A Caça Continua: Trump Prepara Mega-Expansão na Repressão Imigratória dos EUA com Bilhões de Dólares em Jogo

Washington D.C. nunca dorme, e as decisões tomadas por lá reverberam globalmente. O presidente dos Estados Unidos, Donald Trump, está com os motores aquecidos para uma ofensiva ainda mais agressiva contra a imigração em 2026. A notícia é clara: bilhões de dólares serão despejados nesse front, prometendo uma escalada que inclui a "invasão" de mais locais de trabalho – um movimento que já gera ondas de preocupação e resistência, inclusive antes das eleições de meio de mandato do próximo ano.
Desde que assumiu o cargo, Trump tem pautado a discussão imigratória com uma linha dura.

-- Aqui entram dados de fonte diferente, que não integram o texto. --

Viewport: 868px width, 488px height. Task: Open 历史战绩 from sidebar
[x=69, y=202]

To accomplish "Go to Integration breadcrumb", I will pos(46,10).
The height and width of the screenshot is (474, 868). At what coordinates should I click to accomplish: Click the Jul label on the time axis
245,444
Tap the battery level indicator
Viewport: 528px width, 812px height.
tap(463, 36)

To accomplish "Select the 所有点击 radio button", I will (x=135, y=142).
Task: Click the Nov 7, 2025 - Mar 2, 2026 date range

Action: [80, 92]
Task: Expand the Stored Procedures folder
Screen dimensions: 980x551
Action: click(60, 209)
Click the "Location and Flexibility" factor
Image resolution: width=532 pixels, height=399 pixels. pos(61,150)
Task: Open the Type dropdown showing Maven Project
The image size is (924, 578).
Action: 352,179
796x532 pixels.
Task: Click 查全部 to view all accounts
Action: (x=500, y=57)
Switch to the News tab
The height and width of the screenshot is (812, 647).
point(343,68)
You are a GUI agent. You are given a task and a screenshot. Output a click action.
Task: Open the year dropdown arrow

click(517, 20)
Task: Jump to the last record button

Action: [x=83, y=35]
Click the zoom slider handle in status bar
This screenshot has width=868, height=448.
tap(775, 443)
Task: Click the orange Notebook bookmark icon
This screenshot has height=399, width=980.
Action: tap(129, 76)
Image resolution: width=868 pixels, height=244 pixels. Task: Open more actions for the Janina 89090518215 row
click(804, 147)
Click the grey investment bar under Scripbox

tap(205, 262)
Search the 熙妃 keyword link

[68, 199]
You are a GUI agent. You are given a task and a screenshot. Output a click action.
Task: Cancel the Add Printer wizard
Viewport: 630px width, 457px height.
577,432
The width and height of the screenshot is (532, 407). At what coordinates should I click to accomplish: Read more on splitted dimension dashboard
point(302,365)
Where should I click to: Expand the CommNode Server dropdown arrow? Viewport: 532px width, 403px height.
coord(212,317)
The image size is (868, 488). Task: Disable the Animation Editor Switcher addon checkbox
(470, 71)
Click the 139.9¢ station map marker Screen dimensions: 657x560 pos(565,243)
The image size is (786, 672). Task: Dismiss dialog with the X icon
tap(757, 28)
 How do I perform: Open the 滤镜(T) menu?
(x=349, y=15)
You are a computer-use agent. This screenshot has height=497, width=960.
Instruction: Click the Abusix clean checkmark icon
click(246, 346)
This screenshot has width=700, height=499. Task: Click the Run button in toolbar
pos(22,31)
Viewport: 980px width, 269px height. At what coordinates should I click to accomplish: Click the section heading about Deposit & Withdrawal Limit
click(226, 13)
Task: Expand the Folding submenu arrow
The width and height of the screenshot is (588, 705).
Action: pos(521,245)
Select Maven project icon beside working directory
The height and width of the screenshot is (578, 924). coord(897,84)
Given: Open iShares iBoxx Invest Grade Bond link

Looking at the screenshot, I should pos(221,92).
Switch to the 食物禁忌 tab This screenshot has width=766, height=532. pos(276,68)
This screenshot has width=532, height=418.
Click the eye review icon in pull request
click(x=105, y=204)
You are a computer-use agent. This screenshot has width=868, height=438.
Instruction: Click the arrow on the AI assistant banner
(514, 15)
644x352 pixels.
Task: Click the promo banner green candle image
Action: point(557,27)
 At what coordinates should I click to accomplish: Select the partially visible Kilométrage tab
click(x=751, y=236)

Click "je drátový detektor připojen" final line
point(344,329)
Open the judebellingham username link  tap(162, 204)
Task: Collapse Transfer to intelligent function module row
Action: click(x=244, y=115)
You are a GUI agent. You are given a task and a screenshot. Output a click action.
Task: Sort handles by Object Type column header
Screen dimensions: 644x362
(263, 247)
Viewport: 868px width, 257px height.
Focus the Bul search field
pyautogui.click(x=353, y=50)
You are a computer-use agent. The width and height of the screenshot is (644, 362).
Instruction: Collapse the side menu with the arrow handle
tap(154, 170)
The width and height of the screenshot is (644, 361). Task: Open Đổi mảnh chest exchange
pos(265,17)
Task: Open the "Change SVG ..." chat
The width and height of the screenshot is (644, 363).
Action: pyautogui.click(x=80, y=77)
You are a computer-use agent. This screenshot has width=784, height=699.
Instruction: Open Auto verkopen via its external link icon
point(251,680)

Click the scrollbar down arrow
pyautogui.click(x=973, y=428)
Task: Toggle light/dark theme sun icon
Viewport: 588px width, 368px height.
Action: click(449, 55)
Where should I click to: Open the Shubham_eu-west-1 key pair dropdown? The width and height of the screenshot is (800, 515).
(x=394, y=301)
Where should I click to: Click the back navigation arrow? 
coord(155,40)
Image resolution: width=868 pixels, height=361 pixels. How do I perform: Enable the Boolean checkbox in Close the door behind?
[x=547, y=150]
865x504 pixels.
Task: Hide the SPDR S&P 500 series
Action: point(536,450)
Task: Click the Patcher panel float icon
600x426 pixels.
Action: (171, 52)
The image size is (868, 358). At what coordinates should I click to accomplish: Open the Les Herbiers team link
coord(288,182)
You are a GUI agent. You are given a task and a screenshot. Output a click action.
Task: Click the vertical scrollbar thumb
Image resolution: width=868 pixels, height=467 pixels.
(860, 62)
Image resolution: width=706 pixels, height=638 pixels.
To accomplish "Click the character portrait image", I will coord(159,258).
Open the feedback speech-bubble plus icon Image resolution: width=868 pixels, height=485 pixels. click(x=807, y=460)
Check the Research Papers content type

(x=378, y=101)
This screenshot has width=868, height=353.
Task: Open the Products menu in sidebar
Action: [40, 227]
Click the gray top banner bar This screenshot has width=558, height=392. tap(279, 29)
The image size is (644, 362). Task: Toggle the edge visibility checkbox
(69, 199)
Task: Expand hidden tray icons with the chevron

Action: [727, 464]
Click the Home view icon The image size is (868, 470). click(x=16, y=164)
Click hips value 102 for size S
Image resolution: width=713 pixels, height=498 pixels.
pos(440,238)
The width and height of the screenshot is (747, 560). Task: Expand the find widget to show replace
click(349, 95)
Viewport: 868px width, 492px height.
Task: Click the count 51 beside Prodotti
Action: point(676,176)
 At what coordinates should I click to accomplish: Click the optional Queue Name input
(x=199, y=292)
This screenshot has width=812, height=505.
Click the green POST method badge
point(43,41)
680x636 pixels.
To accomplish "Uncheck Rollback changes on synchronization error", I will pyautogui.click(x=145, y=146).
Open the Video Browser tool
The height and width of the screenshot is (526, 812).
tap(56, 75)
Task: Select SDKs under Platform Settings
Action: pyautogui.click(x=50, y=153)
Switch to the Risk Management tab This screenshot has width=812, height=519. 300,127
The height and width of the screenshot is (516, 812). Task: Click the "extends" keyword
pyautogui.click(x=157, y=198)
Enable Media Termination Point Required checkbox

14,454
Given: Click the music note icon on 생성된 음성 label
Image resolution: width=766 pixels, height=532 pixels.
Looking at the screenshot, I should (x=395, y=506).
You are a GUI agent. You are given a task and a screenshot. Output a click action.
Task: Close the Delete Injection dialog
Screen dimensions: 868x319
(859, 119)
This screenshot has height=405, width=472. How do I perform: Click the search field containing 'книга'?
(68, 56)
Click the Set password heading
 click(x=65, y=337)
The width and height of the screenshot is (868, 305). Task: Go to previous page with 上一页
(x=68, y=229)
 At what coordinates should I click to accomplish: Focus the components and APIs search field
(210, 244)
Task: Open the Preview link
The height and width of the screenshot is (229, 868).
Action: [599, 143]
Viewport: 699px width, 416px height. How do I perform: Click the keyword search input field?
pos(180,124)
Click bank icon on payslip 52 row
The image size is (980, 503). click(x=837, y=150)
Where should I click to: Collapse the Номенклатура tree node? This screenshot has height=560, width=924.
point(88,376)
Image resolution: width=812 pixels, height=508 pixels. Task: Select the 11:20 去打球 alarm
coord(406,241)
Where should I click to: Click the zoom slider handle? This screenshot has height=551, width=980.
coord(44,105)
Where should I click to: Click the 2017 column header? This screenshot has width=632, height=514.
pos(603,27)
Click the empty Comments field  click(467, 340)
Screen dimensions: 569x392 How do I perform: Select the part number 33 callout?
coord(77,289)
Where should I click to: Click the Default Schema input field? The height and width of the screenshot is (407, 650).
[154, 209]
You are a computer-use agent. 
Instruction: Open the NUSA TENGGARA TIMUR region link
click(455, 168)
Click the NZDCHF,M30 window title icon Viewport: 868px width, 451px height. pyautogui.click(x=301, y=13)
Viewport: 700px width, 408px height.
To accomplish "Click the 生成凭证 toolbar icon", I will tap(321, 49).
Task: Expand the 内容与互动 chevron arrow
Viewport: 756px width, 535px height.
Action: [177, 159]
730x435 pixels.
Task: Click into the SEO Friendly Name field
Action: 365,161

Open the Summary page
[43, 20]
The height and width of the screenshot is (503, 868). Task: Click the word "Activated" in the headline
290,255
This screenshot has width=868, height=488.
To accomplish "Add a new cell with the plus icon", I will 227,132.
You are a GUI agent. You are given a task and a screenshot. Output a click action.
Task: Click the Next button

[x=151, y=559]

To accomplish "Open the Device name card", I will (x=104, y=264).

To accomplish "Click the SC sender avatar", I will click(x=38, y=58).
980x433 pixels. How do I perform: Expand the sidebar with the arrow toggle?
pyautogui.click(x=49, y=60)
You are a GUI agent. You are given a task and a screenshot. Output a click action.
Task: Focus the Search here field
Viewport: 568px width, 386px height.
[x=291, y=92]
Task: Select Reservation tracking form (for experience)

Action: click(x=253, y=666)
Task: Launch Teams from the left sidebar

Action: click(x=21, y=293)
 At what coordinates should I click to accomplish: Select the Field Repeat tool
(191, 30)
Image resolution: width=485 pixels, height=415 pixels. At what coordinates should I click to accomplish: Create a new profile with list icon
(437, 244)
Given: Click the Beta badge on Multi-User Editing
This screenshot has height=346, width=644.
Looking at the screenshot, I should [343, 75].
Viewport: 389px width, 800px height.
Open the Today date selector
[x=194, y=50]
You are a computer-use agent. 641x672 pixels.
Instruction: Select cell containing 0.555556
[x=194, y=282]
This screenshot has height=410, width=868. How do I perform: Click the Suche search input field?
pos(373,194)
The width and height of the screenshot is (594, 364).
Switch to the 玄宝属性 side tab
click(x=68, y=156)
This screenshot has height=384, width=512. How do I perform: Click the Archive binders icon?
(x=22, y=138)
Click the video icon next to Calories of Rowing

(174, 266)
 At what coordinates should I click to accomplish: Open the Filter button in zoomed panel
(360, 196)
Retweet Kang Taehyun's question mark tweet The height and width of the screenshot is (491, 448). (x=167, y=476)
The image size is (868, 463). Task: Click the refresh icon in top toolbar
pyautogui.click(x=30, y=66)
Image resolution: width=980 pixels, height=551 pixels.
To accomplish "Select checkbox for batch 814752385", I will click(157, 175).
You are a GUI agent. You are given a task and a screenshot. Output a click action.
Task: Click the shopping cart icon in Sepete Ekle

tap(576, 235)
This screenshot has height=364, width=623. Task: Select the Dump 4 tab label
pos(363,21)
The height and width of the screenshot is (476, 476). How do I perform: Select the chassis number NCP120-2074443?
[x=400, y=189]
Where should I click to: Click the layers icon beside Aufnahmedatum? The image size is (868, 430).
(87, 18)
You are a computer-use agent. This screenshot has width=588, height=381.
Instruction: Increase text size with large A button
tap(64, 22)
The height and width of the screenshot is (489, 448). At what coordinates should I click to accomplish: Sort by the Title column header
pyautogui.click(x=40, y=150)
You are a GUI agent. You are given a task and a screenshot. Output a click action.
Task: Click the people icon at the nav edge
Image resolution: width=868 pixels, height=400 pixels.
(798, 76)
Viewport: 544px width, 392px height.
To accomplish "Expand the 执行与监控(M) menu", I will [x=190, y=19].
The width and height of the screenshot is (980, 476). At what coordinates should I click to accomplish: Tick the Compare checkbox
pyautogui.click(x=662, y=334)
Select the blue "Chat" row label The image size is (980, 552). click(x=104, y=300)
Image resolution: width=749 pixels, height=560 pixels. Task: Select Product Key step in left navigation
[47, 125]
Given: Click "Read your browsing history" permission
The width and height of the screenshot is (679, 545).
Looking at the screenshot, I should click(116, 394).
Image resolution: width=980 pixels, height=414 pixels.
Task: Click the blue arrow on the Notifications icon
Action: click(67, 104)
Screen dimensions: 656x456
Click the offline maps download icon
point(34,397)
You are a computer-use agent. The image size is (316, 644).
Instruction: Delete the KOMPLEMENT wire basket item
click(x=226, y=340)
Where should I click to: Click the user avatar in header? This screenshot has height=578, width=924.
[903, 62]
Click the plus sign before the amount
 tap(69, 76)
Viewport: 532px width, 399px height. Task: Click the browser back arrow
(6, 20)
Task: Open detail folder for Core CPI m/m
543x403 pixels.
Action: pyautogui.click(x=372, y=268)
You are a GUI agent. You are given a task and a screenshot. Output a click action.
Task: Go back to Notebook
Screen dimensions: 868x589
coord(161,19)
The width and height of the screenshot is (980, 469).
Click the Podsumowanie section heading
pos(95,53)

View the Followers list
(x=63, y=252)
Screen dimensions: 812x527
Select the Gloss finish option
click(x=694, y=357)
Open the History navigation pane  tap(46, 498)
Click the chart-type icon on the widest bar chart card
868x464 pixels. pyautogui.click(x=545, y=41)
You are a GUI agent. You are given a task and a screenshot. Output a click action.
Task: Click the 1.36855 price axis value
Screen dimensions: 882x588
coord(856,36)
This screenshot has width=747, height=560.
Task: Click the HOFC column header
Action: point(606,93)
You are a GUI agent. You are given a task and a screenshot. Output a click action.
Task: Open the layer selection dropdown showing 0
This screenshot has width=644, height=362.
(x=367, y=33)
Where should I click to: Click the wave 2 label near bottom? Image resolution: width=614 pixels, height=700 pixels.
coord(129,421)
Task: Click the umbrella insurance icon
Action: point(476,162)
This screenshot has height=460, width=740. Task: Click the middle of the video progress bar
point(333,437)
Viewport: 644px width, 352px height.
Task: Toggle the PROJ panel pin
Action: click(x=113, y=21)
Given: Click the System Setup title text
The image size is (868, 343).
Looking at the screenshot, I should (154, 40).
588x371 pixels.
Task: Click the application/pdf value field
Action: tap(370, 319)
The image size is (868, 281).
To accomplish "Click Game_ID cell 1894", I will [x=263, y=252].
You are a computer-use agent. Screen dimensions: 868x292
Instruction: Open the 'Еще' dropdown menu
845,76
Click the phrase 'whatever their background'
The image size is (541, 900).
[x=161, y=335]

Já vimos agentes de imigração em grandes cidades americanas, realizando batidas em bairros e gerando confrontos. Agora, a estratégia parece evoluir, mirando empresas que, até então, haviam sido poupadas, mesmo sendo conhecidas por empregar imigrantes sem status legal – estamos falando de fazendas, fábricas e outras companhias vitais para a economia.
Uma Injeção de R$ 850 Bilhões no "Muro" da Repressão
O "reforço" financeiro é estrondoso. O Serviço de Imigração e Alfândega (ICE) e a Patrulha de Fronteira receberão nada menos que US$ 170 bilhões (equivalente a cerca de R$ 850 bilhões) em fundos adicionais até setembro de 2029. Isso representa um aumento brutal em relação aos seus orçamentos anuais, que giram em torno de US$ 19 bilhões (algo em torno de R$ 95 bilhões). Tal pacote foi aprovado por um Congresso controlado pelos republicanos em julho, e as implicações são vastas.
As autoridades já sinalizaram que a grana será usada para contratar milhares de agentes, abrir novos centros de detenção e até firmar parcerias com empresas externas para rastrear indivíduos sem status legal. A meta é ambiciosa: remover 1 milhão de imigrantes por ano dos EUA, superando os 622.000 deportados desde que Trump assumiu o cargo.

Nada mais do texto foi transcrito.